WHAT TO DO
Format the data as a numbered list, starting with the line that contains "NUEI Rock Me!" and going through the line that contains "Dinero extra (845, 1581)". Include only those lines, and leave out any blank lines.

....

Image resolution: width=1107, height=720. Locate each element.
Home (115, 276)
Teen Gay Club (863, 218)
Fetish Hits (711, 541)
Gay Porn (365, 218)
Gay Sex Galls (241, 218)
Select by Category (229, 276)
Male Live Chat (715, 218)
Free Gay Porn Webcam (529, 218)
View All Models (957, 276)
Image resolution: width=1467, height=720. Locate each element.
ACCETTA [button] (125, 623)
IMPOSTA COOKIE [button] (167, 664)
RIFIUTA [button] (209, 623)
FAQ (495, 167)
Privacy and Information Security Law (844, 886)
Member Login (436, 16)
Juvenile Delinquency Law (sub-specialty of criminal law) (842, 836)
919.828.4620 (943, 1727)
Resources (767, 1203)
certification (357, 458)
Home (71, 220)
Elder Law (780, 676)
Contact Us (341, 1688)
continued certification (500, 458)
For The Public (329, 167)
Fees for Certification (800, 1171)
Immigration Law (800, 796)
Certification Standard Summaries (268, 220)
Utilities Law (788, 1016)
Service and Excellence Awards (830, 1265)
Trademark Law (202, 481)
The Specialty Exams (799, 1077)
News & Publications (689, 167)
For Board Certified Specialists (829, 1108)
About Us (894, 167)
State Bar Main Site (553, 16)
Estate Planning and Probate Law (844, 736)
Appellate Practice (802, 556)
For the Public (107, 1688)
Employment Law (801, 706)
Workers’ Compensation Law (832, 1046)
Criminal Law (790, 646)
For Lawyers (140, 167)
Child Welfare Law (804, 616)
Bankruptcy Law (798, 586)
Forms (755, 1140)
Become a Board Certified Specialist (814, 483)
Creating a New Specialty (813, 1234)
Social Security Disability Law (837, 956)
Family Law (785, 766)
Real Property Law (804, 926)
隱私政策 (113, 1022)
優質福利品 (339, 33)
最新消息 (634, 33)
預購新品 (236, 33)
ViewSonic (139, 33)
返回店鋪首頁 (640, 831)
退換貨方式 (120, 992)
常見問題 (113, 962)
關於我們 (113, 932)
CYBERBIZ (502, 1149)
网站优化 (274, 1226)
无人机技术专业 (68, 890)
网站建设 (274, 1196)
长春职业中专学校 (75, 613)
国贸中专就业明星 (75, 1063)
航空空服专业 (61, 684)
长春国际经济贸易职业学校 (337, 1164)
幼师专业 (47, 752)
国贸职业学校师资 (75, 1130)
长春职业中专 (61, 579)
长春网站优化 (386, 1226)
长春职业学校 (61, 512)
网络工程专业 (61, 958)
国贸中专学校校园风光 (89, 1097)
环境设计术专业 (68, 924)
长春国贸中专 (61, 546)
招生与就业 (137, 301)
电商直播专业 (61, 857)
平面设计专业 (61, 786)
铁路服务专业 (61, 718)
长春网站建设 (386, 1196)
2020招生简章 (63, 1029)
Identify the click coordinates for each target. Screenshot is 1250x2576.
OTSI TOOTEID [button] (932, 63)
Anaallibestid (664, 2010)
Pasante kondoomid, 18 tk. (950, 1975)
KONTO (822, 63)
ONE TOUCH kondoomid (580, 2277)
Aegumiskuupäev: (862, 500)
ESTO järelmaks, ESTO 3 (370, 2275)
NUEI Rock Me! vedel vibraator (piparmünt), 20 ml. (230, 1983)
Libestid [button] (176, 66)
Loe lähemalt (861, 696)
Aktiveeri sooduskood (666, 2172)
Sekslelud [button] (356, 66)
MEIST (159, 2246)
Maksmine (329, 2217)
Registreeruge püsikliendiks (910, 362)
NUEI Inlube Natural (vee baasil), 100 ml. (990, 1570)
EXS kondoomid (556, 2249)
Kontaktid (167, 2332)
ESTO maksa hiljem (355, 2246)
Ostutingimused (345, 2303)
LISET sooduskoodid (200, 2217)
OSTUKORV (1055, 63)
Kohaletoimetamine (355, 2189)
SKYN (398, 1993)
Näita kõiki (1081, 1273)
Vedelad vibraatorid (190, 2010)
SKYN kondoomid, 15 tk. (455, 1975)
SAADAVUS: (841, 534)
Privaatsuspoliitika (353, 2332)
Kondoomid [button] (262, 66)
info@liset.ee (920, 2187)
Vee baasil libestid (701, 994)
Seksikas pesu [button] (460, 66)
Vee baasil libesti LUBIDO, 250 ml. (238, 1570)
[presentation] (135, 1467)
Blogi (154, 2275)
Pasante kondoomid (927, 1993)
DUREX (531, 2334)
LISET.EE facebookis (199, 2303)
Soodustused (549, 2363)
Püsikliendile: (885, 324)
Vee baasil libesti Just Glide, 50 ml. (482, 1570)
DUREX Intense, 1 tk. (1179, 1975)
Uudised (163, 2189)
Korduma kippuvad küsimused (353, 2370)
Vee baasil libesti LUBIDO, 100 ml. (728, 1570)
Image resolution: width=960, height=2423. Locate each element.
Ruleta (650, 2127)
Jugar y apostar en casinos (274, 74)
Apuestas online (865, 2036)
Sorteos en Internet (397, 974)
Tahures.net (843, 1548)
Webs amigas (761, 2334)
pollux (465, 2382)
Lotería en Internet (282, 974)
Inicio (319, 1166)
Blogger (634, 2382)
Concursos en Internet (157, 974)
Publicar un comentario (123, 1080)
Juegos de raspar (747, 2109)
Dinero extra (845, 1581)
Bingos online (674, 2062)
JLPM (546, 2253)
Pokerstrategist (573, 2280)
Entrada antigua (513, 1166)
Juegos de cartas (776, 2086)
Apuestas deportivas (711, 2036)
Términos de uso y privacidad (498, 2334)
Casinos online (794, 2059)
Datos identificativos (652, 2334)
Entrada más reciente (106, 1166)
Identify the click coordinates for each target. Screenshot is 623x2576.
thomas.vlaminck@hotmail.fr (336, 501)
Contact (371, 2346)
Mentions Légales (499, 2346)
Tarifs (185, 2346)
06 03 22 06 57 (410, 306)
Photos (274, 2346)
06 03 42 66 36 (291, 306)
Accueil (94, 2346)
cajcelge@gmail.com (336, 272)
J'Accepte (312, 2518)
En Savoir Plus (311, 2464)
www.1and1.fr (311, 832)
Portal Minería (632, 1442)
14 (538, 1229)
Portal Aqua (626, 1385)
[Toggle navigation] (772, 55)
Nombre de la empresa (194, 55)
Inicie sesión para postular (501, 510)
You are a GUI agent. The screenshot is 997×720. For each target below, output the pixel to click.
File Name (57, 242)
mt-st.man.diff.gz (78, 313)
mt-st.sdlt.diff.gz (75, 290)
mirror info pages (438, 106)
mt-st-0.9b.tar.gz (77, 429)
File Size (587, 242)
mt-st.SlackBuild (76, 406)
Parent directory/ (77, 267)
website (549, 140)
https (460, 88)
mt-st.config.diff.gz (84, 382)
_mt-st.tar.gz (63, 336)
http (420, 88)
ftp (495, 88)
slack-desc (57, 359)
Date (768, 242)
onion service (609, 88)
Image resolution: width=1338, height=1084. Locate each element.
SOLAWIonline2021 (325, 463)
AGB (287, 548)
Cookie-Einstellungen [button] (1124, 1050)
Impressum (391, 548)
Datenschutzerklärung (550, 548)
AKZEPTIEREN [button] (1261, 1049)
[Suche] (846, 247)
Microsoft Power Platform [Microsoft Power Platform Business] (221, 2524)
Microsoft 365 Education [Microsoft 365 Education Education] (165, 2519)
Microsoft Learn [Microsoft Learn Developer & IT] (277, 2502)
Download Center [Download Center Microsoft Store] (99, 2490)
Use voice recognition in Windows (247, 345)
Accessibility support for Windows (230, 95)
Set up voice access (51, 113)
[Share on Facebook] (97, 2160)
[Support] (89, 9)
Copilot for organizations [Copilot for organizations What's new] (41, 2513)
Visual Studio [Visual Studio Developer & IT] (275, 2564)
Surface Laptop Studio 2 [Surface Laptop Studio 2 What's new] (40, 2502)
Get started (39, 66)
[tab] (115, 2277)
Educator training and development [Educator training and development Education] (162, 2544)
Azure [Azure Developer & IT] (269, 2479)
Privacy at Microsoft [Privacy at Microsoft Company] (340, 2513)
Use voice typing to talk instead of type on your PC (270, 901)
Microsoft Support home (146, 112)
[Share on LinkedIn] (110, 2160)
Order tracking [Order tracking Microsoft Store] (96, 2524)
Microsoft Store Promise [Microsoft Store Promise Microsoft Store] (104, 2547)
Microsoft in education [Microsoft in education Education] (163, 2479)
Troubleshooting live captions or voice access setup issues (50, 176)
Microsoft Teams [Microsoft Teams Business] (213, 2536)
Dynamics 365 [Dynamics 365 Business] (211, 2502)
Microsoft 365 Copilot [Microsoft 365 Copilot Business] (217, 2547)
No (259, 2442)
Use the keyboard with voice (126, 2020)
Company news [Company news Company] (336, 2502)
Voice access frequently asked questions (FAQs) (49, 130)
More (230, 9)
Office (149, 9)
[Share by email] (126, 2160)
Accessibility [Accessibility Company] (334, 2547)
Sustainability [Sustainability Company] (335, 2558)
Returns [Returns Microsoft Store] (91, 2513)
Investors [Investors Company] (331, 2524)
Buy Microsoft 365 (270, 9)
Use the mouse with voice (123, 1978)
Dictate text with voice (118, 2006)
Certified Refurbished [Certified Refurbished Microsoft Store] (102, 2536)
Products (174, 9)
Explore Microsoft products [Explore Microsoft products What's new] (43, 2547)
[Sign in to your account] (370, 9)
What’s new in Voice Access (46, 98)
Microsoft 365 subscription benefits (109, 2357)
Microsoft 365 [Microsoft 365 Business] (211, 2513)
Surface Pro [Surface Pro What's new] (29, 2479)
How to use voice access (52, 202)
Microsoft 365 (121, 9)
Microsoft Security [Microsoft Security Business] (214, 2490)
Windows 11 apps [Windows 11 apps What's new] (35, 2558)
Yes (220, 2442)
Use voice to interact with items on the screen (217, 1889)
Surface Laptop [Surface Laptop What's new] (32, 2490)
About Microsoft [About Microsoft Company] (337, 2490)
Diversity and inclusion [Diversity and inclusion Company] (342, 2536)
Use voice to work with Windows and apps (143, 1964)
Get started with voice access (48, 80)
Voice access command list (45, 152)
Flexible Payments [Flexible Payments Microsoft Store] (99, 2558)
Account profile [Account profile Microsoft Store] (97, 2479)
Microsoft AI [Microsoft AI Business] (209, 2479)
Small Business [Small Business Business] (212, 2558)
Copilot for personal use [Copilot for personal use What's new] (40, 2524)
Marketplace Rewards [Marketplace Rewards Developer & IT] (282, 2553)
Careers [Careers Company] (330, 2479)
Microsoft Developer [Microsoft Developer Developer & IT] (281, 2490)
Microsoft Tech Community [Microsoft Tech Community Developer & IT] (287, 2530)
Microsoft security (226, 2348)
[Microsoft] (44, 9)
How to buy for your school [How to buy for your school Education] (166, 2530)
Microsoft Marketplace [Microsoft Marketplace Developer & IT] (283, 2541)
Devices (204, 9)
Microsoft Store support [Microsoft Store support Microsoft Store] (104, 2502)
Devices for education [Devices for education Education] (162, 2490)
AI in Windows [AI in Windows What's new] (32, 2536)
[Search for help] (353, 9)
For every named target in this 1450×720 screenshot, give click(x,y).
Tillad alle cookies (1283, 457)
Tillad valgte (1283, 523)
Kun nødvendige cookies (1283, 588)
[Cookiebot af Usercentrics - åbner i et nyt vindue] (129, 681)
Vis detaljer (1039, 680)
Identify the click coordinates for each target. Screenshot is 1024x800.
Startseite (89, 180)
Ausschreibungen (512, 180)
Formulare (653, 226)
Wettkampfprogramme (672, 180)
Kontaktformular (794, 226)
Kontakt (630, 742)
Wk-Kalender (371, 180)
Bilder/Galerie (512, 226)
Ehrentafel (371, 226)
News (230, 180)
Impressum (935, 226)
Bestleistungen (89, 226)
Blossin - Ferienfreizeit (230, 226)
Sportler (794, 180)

....

TASK RESPONSE
1. NUEI Rock Me! vedel vibraator (piparmünt), 20 ml. (230, 1983)
2. Libestid [button] (176, 66)
3. Loe lähemalt (861, 696)
4. Aktiveeri sooduskood (666, 2172)
5. Sekslelud [button] (356, 66)
6. MEIST (159, 2246)
7. Maksmine (329, 2217)
8. Registreeruge püsikliendiks (910, 362)
9. NUEI Inlube Natural (vee baasil), 100 ml. (990, 1570)
10. EXS kondoomid (556, 2249)
11. Kontaktid (167, 2332)
12. ESTO maksa hiljem (355, 2246)
13. Ostutingimused (345, 2303)
14. LISET sooduskoodid (200, 2217)
15. OSTUKORV (1055, 63)
16. Kohaletoimetamine (355, 2189)
17. SKYN (398, 1993)
18. Näita kõiki (1081, 1273)
19. Vedelad vibraatorid (190, 2010)
20. SKYN kondoomid, 15 tk. (455, 1975)
21. SAADAVUS: (841, 534)
22. Privaatsuspoliitika (353, 2332)
23. Kondoomid [button] (262, 66)
24. info@liset.ee (920, 2187)
25. Vee baasil libestid (701, 994)
26. Seksikas pesu [button] (460, 66)
27. Vee baasil libesti LUBIDO, 250 ml. (238, 1570)
28. [presentation] (135, 1467)
29. Blogi (154, 2275)
30. Pasante kondoomid (927, 1993)
31. DUREX (531, 2334)
32. LISET.EE facebookis (199, 2303)
33. Soodustused (549, 2363)
34. Püsikliendile: (885, 324)
35. Vee baasil libesti Just Glide, 50 ml. (482, 1570)
36. DUREX Intense, 1 tk. (1179, 1975)
37. Uudised (163, 2189)
38. Korduma kippuvad küsimused (353, 2370)
39. Vee baasil libesti LUBIDO, 100 ml. (728, 1570)
40. Image resolution: width=960, height=2423. Locate each element.
41. Ruleta (650, 2127)
42. Jugar y apostar en casinos (274, 74)
43. Apuestas online (865, 2036)
44. Sorteos en Internet (397, 974)
45. Tahures.net (843, 1548)
46. Webs amigas (761, 2334)
47. pollux (465, 2382)
48. Lotería en Internet (282, 974)
49. Inicio (319, 1166)
50. Blogger (634, 2382)
51. Concursos en Internet (157, 974)
52. Publicar un comentario (123, 1080)
53. Juegos de raspar (747, 2109)
54. Dinero extra (845, 1581)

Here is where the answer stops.